More Examples Using R

Introduction

The following discussion assumes that you have downloaded and installed the editor RStudio. If you have not, you can still use what follows by using the "new script" command from the R screen. RStudio just makes things a great deal easier, and is what I used to create the images below.

Now that you have downloaded and installed R and RStudio, and looked at some simple examples anda page on how to read or enter data, start up RStudio. If you are using RStudio, R opens automatically. Your screen should look something like the following. I suggest that you drag the borders to make them a bit narrower. It just saves aggravation.

We will start with something simple, and it won't be "Hello World." In Chapter Two of my book, Statistical Methods for Psychology, 9th ed., I refer to a study by Langlois and Roggman on attractiveness ratings assigned to photographs. The data for 20 participants follow.

   1.20, 1.82, 1.93, 2.04, 2.30, 2.33, 2.34, 2.47, 2.51, 2.55,
   2.64, 2.76, 2.77, 2.90, 2.91, 3.20, 3.22, 3.39, 3.59, 4.02)

We need to read these data into R so that we can work with them. There are only 20 pieces of data, so we can enter them directly rather than creating and reading a data file. On the RStudio screen on the upper left enter

 data4 <- c(1.20, 1.82, 1.93, 2.04, 2.30, 2.33, 2.34, 2.47, 2.51, 
 2.55, 2.64, 2.76, 2.77, 2.90, 2.91, 3.20, 3.22, 3.39, 3.59, 4.02)
☆ ☆ ☆ ☆ ☆
ACTIONS TO TAKE
(a) Answer these questions from the R tutorial:
(i) Which editor does the discussion assume you have downloaded and installed?
(ii) How many participants' data are listed?
(iii) To what name are the data assigned in the command entered on the RStudio screen?
(b) Reproduce part of the R tutorial word for word. Begin at the words "Introduction" and stop after "just saves aggravation.".
(c) Resume the R tutorial, picking up right after its last line.
☆ ☆ ☆ ☆ ☆
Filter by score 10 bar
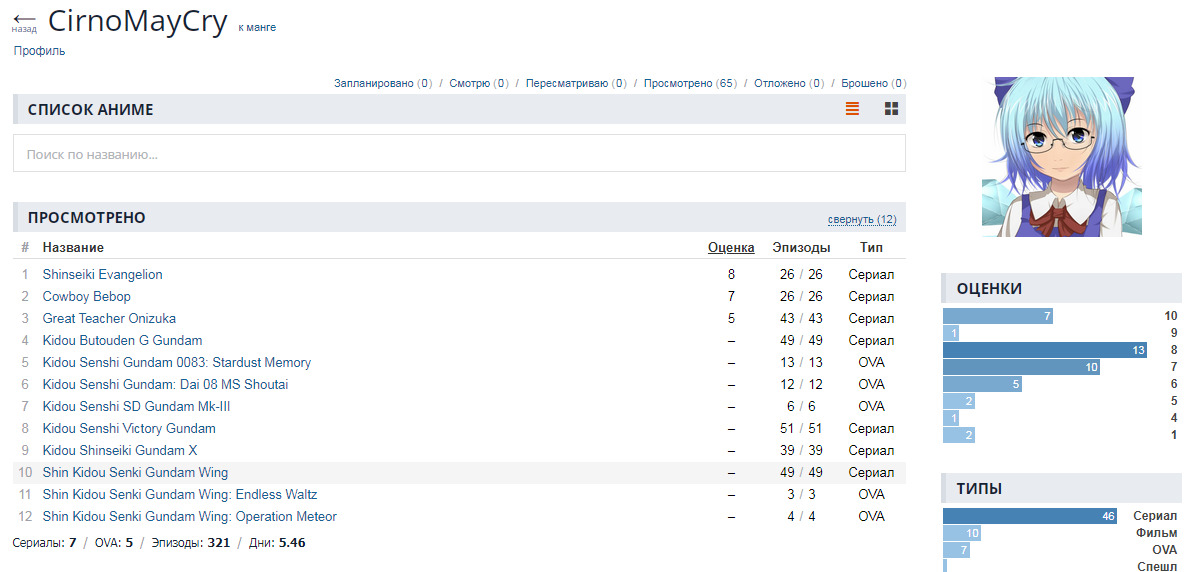Screen dimensions: 1186x572 click(x=997, y=316)
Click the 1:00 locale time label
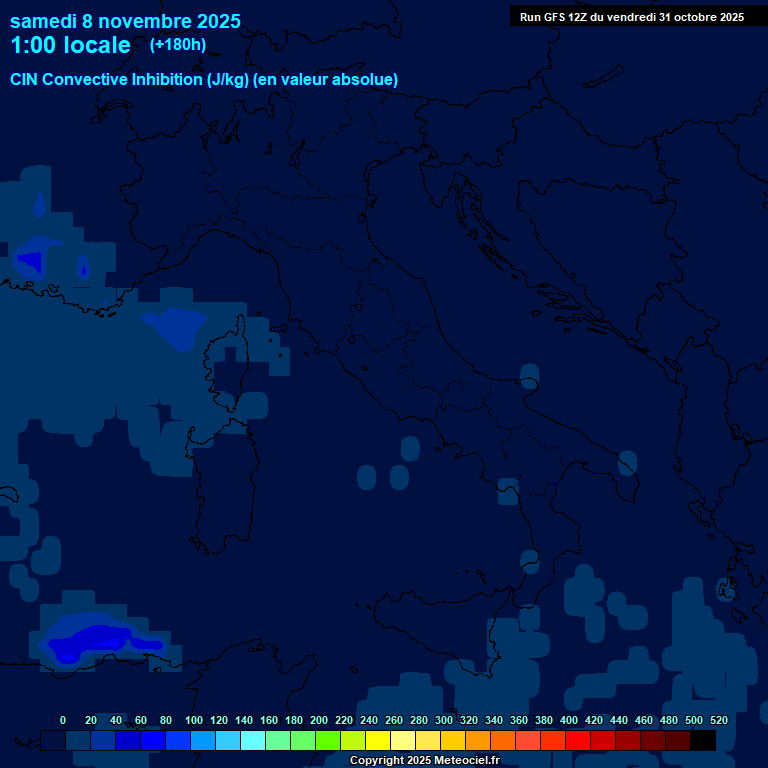This screenshot has width=768, height=768. 70,45
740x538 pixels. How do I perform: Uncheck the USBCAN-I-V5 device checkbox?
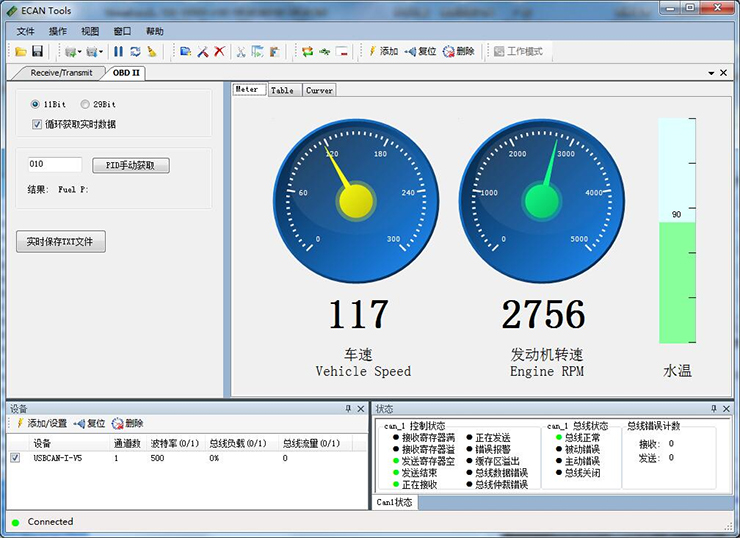coord(15,458)
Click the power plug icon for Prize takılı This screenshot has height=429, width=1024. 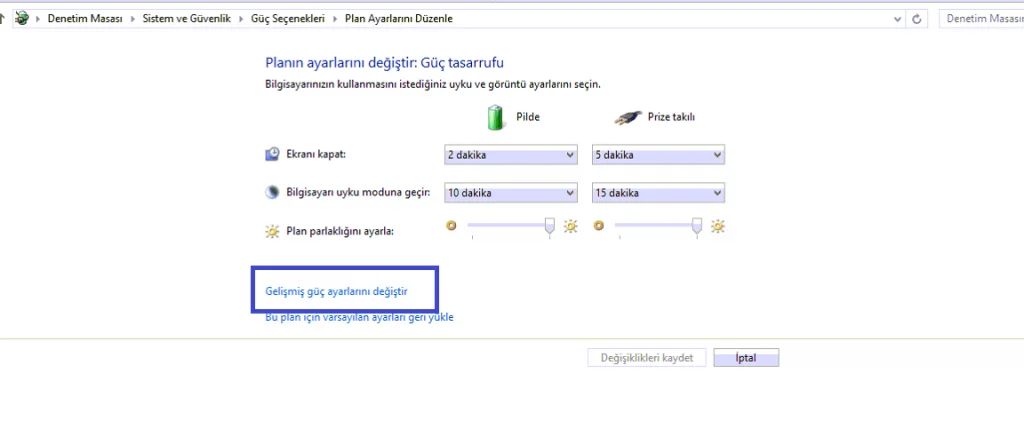tap(630, 116)
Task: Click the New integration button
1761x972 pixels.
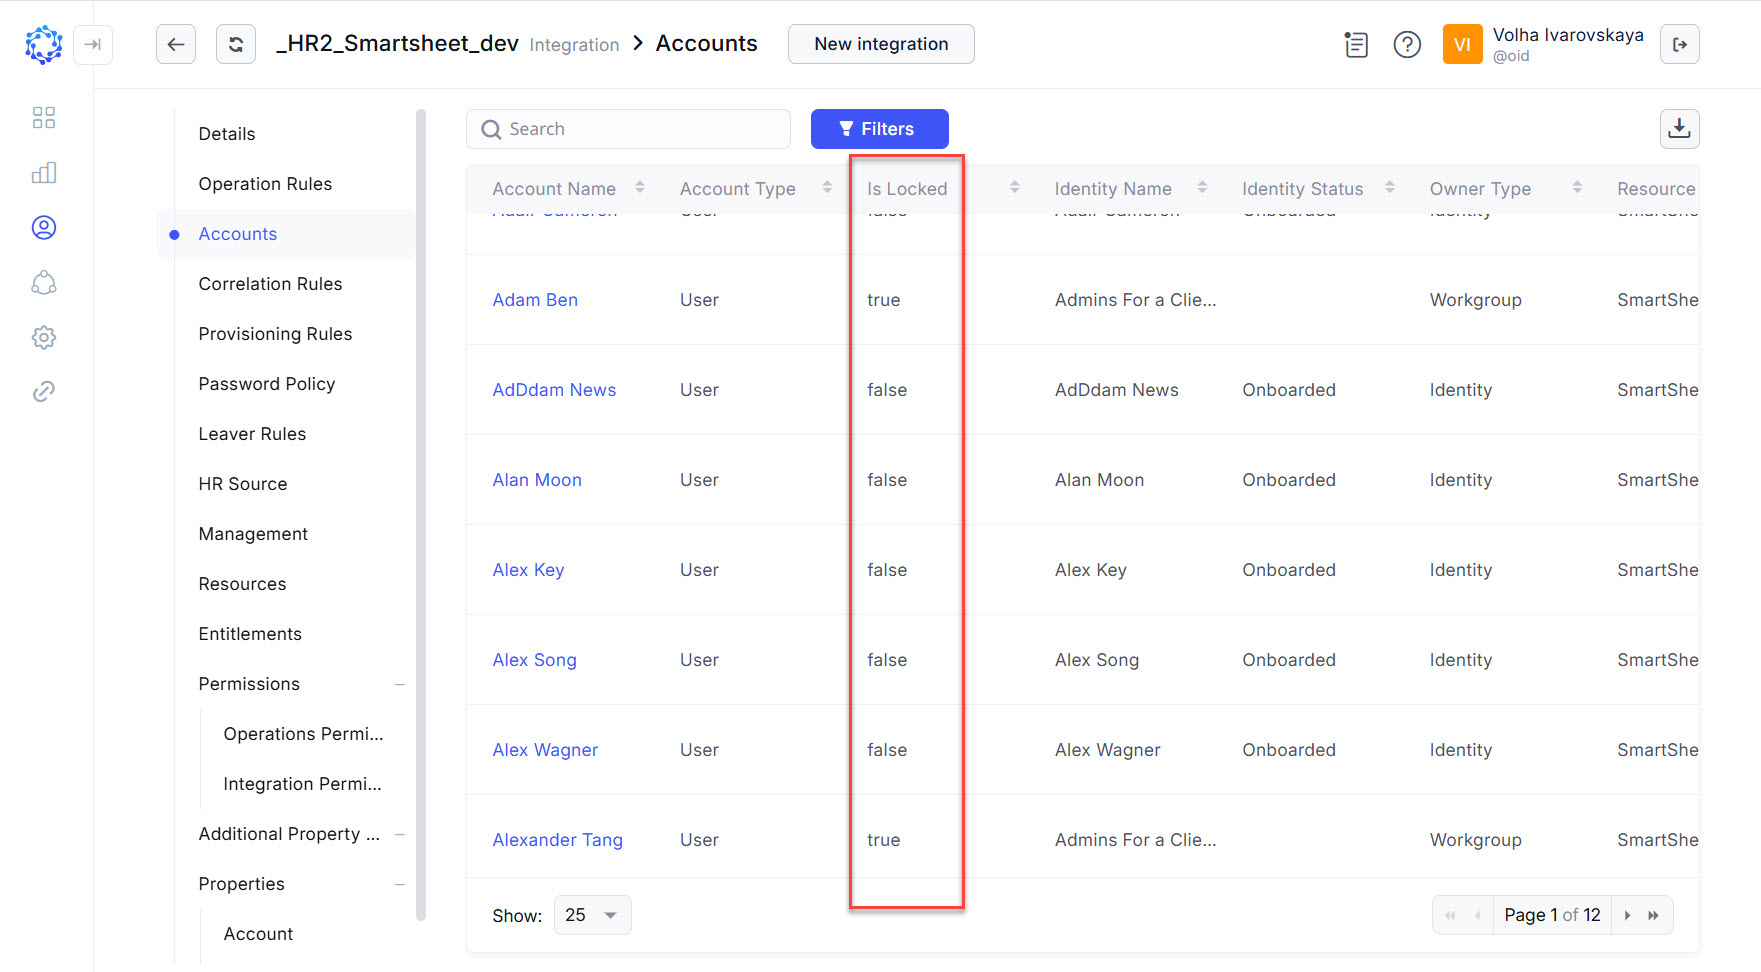Action: (x=881, y=44)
☆ ☆ ☆ ☆ ☆
RESPONSES IN ORDER
(a)
(i) RStudio
(ii) 20
(iii) data4

(b)
Introduction

The following discussion assumes that you have downloaded and installed the editor RStudio. If you have not, you can still use what follows by using the "new script" command from the R screen. RStudio just makes things a great deal easier, and is what I used to create the images below.

Now that you have downloaded and installed R and RStudio, and looked at some simple examples anda page on how to read or enter data, start up RStudio. If you are using RStudio, R opens automatically. Your screen should look something like the following. I suggest that you drag the borders to make them a bit narrower. It just saves aggravation.

(c)
   

You don't have to lay the data out as neatly as I have. Type until you come near the end of a line, insert a comma as needed, hit return (enter), and keep typing. Don't forget the closing parenthesis followed by a carriage return. The "c" command means "concatenate", so the variable data4 will be a set of 20 numbers. If you see a plus sign on the left margin, that is just R's way of indicating a continuation line.

If you entered the data in RStudio, put your cursor on the first line and click on the "run" menu button, or "Command Enter" (once per line). The results will appear in the lower window.

That probably doesn't leave you all excited about your programming skills, so let's go a step further. If you type

    xbar = mean(x)
    print(xbar)

you will see

    > xbar <- mean(x)
    > print(xbar)
    [1] 8.571429

Notice that R prints out your commands (preceded by the ">" prompt) as well as the result. We can alter this design later.

What has happened here is that long ago someone wrote a function to calculate the mean of whatever it was fed. Not surprisingly, they named the function "mean()." So R grabs x, trots off to that function, and comes back with a variable named "xbar". (We could have named it diddly-doop if we wanted to.) The print command then tells R to print out xbar.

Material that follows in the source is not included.